What began as a quest to help humans sleep in the International Space Station has become a technology soothing people worldwide.

Sleep Genius App Gets NASA Salute

Sleep Genius App Gets NASA Salute

Not only that, It’s also a celebrated “spinoff technology” in the latest edition of NASA’s prestigious annual publication, appropriately titled Spinoff.

The 2015 issue recognizes an array of cutting edge companies and products that began with research for NASA but ultimately led to technologies for life right here on planet Earth.

Designed to document “the diverse benefits our nation enjoys from its investment in aeronautics and space missions,” Spinoff selected Sleep Genius, a sleep aid app, as one of its showcase-worthy technologies.

It’s not just newborns and the elderly who sometimes have trouble getting to sleep. Astronauts at the International Space Station (ISS) had notorious sleep issues, caused by noise, light, sound, and other disruptions. The fact that the station’s location in space featured a sunrise or sunset almost every 45 minutes was just one reason why ISS occupants suffered chronic sleep deprivation.

NASA wanted to do something about it and so the agency funded research conducted at SUNY Stony Brook.

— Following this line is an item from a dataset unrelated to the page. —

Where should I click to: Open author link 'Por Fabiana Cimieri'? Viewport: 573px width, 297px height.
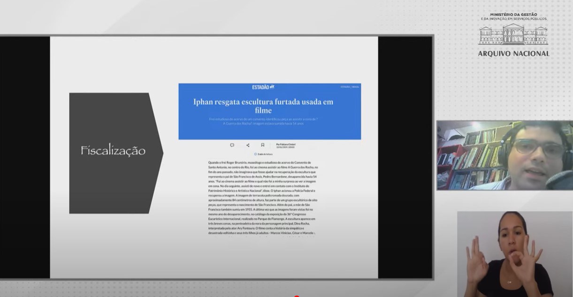coord(286,144)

In short, NASA wanted to discover the genesis of the problem — and then find a potential solution.

Neurologist Dr. Seth Horowitz was a member of the crack crew tasked with facilitating sleep in outer space.

Horowitz and his fellow scientists pinpointed the vestibular system as the place to seek answers and remedies. The vestibular system, says Horowitz, primarily contributes to our sense of balance. But it also is part of the complicated wiring that’s involved when humans sleep. That’s because three connected, semicircular tubes located in each of our inner ears work in constant unison with other physiology to act as a gatekeeper of sorts — sensing movements and communicating them through electrical signals that travel to the brainstem’s vestibular nucleus.

Horowitz started with hamsters, whose vestibular systems are similar to humans, testing a hypothesis: low-amplitude vestibular stimulation could alter sleep cycles. In other words, periodic loud noises, for instance, were sleep interrupters. But low level rhythmic sound and motion were sleep enhancers.

“On one end, high-amplitude, sudden vibration wakes you up,” explained Horowitz, “but these low-amplitude, periodic vibrations put you to sleep. You’ve got a psychophysical curve that covers all states of arousal and sleep. People experience this from the constant low rumble of a train, to cite one example.”

The technology Horowitz and his team created worked well for NASA astronauts. Next Horowitz turned his attention to commercial application, convinced the technology could help a large coterie of sheep-counters.

Horowitz enlisted composer Lance Massey (the creator of the T-Mobile ring tone) and together they created a set of classical music tracks incorporating everything the research had revealed about sound and sleep. Sleep Genius, the product of that collaboration, was launched in 2013.

Sleep Genius began selling an audio program of the same name as a downloadable smartphone app for the iOS and Android platforms. Today, having been downloaded more than one million times, it has a devoted user base of well rested adherents.

Sleep Genius is configured to benefit people of all ages. Horowitz says older adults generally are able to fall asleep but wake up a lot during the night; young adults tend to have the exact opposite problem. Adults older than 40 years of age start to lose their ability to hear high frequencies; babies tend to respond positively to high-pitch white noise.

“We’ve found a balance of frequencies that seems to address most of those factors for a wide group of people,” notes Horowitz.

NASA research has led to a plethora of products we now take for granted — like freeze-dried food, water filters, and memory foam. But none of them are any fun if you can’t get a decent night’s sleep.